Be a little careful of the GC serial ports. They are limited to N81, and a specific range of baud rates. There are a fair number of devices that are outside of that range. So be sure that the devices you want to control use N81 serial port settings and a baud rate within the GC's capabilities (I think they max out at 56K, which would mean you can't run the M1 at its maximum rate of 112K, though maybe some recent improvements in the GC have raised that limit.)

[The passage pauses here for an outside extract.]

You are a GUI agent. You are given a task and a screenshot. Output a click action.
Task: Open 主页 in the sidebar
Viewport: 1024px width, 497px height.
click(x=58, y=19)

There are other serial port over IP solutions out there that both don't have those limitations, and which don't require the program to specifically unerstand it is talking through a GC, because they provide virtual serial port drivers that make the ports look like local serial ports. The GC does (or didn't last time I checked) provide such a virtual com port driver, so the program has to either provide its own abstractions of serial ports or has to specifically understand it is talking to a GC.
CQC and RP can connect to the M1 at the same time over ethernet. The M1 sends a 'shut up' message when RP connects, and the CQC driver backs off. The M1 sends a 'start talking again' when RP exits and the driver will recycle it's connection and reconnect to the M1 afresh (in case the changes just done might have changed something important.)
CQC's .Net interface viewer should run fine on the Elk .Net wall panel as long as it is a .Net 5.0 compatible platform, and I'd assume it would be if it's just now coming out. Some existing devices out there are still 4.2 level, but I'd assume anything coming out at this point would have long since planned on being 5.0 based, right?